After having delivered a robust set of Q2 numbers, R K Goyal, managing director, Kalyani Steel , says the company can repeat the strong performance in the upcoming quarters if the iron ore prices stabilize.
The company’s net profit stood at Rs 22.8 crore versus Rs 11.8 crore year-on-year (YoY) and its sales came in at Rs 314.7 crore.
Below is the verbatim transcript of R K Goyal’s interview with CNBC-TV18\\'s Reema Tendulkar and Nigel D’Souza.
Ekta: A very strong earnings from you all. A revenue growth of 27 percent, your profits have jumped up 90 percent on year-on-year (Y-O-Y). Is the performance that we have seen in Q2 sustainable?
A: I am sure it will be sustainable but it is subject to the situation and pricing of coking coal and coke and iron ore. We definitely have advantage in terms of decreasing international prices of coke as well as iron ore however, we have very serious issues regarding the quality and the pricing of iron ore in India and in particular Karnataka. The way quality of iron ore is deteriorating, the way availability is going down it may have substantial impact on our earnings in future. Otherwise we are very well placed, we are much more competitive, we have done a lot of cost reduction in terms of our conversion cost, in terms of our finance cost and that has definitely helped us in strengthening our position and sustainability.
Nigel: You have repeatedly been telling us that the iron ore quality is not good and maybe availability is not good, but your margins just keep improving. Now you are at 13.1 percent that is the EBITDA margins I am talking about, can you do even better than this?
A: We have a very high emphasis on cost reduction and we are doing a lot of innovative things in our plant which has helped us in reducing our cost continuously and it is a continuous journey. We are trying to find out new and new ideas so that we are able to reduce our cost further and our efforts are continued in this direction.
Reema: So currently your margins are at 13 percent. By the end of FY15 what will be the exit rate on your margins?
A: As I mentioned one part is conversion cost which is internal which is controllable by us but other part is the raw material cost and quality. As we have very little control on the quality and availability of iron ore it is very difficult to commit that but we expect things to improve further.

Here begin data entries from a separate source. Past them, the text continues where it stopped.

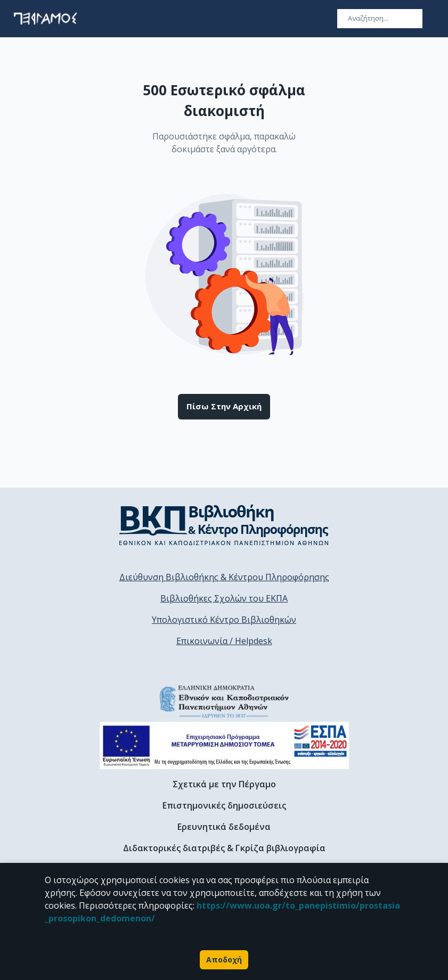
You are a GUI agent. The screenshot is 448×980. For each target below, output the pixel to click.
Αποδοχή (224, 960)
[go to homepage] (45, 19)
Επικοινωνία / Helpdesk (224, 641)
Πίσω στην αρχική (224, 407)
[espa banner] (224, 745)
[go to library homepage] (224, 525)
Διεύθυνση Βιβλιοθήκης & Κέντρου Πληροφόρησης (224, 577)
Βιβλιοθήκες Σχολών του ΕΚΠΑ (224, 598)
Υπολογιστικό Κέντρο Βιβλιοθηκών (224, 620)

Nigel: When was the last e-auction of iron ore? How much of quantity did you get and what prices did you but it at?
A: Now a days the landed price of iron ore in our plant is something around Rs 5,600 – Rs 5,700. We keep on buying continuously in almost every auction.
Nigel: So what is the inventory you are sitting on? How long will that last?
A: The inventory at any given point of time is one to one and half months which includes some in plant, some in transit, some which is yet to be lifted from the mines.
Reema: What aided the top line performance or the revenue performance this quarter? What were the key highlights of the quarter which enabled you all to post such a strong performance?
A: One basically is the reduction in cost, second is reduction in financial cost and the third part is do a provision for the depreciation basically because of the amendment in the company law which was subsequently announced as compared to what it was originally sometime in April.